It didn't feel like anything—not like the usual rush of strength or clarity. But something inside me shifted. A deeper awareness. A layer of the system that had been just out of reach… now within it.
A translucent panel appeared in my mind's eye—sharper than before. Not a mere floating prompt, but a full screen, hovering just above my vision like parchment made of light.
---
> [Status Menu – Open]
Name: Joren Fallow
Class: Initiate (Verdant Bastion)
Sword Proficiency: 5
Strength: 6
Endurance: 7
Agility: 6
Intelligence: 6
Reflex: 1
Stamina: 1
Aura: 0
Health: 100 / 100
Experience (XP): 0 / 100
Level: 1
Skill Slots: 0
└─ [Basic Sword Art]: Locked
System Functions:
└─ Stat Growth via Prompts: Disabled
└─ Quest Tracking: Enabled
└─ Manual Training Gains: Limited (Sword Only)

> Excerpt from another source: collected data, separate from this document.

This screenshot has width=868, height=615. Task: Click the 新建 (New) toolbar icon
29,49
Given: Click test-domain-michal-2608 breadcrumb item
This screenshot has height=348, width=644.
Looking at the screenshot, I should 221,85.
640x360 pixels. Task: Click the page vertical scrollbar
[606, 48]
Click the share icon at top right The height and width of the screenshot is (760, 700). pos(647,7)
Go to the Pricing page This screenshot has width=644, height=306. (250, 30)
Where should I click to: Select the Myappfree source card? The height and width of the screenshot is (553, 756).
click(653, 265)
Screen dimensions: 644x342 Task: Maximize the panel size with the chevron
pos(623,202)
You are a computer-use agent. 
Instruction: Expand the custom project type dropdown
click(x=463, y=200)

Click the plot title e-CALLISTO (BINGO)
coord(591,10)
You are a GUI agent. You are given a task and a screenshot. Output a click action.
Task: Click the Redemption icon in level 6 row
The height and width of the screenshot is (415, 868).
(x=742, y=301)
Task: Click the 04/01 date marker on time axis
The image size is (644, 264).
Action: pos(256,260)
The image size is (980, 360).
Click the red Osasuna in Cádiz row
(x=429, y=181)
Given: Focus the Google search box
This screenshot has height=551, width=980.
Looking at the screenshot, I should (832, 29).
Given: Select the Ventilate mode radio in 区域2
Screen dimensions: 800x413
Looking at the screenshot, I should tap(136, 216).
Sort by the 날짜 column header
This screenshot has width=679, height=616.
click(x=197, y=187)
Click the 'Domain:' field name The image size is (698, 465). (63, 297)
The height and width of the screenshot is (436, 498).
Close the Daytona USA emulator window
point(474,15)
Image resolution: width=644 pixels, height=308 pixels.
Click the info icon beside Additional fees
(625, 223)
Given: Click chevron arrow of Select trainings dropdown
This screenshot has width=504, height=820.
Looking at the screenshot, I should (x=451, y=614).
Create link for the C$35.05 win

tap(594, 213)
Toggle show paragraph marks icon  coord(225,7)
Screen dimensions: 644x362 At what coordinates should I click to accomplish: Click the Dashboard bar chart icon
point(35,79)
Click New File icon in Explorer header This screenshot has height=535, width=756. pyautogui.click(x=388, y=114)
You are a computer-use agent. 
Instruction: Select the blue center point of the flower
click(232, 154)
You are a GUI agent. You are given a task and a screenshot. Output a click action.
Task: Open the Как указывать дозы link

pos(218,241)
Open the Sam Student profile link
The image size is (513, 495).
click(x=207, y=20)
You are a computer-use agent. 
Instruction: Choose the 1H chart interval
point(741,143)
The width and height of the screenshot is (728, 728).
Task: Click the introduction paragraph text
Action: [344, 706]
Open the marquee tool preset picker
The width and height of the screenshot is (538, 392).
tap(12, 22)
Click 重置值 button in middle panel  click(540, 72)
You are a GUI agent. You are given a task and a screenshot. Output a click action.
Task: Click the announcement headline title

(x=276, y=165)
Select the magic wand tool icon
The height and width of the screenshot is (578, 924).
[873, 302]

└─ Skill Acquisition: Through Quests, Combat, or Study
└─ Health HUD Overlay: Toggleable — Displays real-time HP during combat and damage taken per strike
└─ EXP Tracker Overlay: Toggleable — Displays current EXP gain in real-time
---
A mix of thrill and dread settled over me. No more stat boosts from push-ups and parries. No more tidy +1 popping up during drills. Now, if I wanted to grow… I had to earn it.
Really earn it.
But just as the thought crossed my mind:
Ding.
> [Quest Available]
Name: First Steps Forward
Objective: Study aura theory independently and attempt to circulate internal aura
Reward: +25 XP
Optional Bonus: Record results in training journal — Bonus: +10 XP
Accept this Quest?
[Yes] / [No]
I stared at it for a long moment, heart thudding.
The old me might've hesitated. Might've picked "no" and gone back to bed.
But I wasn't the same boy who'd arrived here days ago, trembling and unsure.
I pressed [Yes].
And the real work began.
The panel faded from my mind's eye, leaving a slight afterglow—like I'd stared at the sun too long. I leaned back against the tree, the bark rough through my training shirt. The Bastion was quiet now, save for the distant call of nightbirds and the faint hum of ward lights buzzing along the upper walls.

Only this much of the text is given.